И хотя для Киёнага движение - воплощение живого дыхания жизни, оно является лишь внешним выражением в основе своей неизменного, извечного бытия, и потому всегда неторопливо фигуры не идут по земле, а словно парят в пейзажной среде, пребывают в ней, как травы и ручьи. Так с началом извечного становления процесса бытия сочетается мысль о стабильности мироздания. При этом, если ощущение жизни как процесса особенно очевидно сказалось в триптихах, то в отдельных, обособленных от триптиха листах на первое место обычно выступает элемент статики и эпической неторопливости.
Так, например, на гравюре современника Киёнага Тёбунсай Эйси "Светлячки у дома Фугия" жизнь словно замерла и ничто точно не обозначено; лишь по едва заметным волнам, сделанным слепой печатью, да по легкому сгущению серого тона можно догадаться, что приближается ночь и что веранда стоит над рекой. И как обычно на гравюрах Эйси, герои ничем не заняты: застыла девушка с блюдом, недвижим бокал в руках юноши, они во что-то всматриваются, вслушиваются, наслаждаясь речной прохладой, серым вечером, тихим шелестом волн; их жесты замедленны, состояния неопределенны. Время кажется длительным, растянутым, и измеряется оно не быстротечностью человеческого существования, но темпом жизни природы, и имеет отношение к вечности. Сюжет, отдельный мотив или какая-либо деталь дают представление о времени года или суток. Для этого в японском искусстве была разработана система "сезонных слов" и образов, связанных с определенными темами: солнце, поднимающееся над океаном, - любимый новогодний мотив; молодая девушка, наслаждающаяся цветущими вишнями, - весенний сюжет, а кукование кукушки - образ лета.
Но наряду с ассоциациями, основанными на прямом зрительном подобии или сюжетной близости, в японском искусстве часто применяются ассоциации фонетические, звуковые, или ассоциации по контрасту. Так, на той же гравюре Эйси изображение реки, несущей людям прохладу, по контрасту указывает на жаркое лето; цветы ирисов - на месяц май, так как листья ирисов напоминают форму меча и потому по традиции символизируют воинский дух и связаны с праздником мальчиков, который отмечается 5 мая, а светлячки у веранды рождают представление о вечерней поре.

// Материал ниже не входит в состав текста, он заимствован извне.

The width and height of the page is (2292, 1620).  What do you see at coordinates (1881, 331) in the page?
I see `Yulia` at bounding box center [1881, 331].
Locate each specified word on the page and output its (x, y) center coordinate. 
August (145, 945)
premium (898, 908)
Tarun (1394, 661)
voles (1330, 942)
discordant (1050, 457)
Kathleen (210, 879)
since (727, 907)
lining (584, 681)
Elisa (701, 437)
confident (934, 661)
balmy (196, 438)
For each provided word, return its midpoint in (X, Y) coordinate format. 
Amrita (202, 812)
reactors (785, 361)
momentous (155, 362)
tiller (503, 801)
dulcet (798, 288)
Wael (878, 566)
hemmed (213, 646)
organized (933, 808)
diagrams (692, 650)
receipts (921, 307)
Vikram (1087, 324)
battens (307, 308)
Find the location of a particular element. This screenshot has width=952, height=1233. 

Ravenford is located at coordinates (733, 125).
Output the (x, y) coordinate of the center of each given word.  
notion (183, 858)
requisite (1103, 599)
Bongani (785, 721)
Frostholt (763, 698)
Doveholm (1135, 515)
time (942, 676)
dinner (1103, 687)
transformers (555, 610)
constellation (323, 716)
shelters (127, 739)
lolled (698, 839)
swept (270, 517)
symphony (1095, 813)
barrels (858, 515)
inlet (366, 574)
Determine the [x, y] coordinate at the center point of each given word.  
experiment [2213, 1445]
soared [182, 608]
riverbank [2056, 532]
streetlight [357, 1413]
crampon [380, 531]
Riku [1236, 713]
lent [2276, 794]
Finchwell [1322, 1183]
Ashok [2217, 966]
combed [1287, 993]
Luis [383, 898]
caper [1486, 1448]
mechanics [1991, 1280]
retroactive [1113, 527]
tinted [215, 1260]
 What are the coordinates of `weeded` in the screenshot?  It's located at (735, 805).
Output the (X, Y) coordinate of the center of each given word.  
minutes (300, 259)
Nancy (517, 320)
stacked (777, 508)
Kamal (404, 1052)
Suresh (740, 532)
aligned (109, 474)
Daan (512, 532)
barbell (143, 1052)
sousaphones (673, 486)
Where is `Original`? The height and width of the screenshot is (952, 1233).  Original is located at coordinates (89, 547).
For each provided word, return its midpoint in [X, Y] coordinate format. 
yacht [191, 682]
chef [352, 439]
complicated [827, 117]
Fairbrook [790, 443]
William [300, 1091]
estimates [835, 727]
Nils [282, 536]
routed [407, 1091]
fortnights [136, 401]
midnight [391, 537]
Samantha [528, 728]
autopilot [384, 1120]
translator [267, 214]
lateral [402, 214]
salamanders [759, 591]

Но художник не только уточняет время настоящее, он одновременно напоминает о прошлом и говорит о будущем: небольшой угол соломенной шторы вызывает воспоминание о прошедшем жарком дне, а черный силуэт вазы и угасшие лиловато-серые тона одежды указывают на приближение ночи. Эти специфические черты японской эстетики - существенное, подчас определяющее значение детали, умение изобразить целое при помощи фрагмента - впоследствии привлекали многих европейских мастеров Нового времени.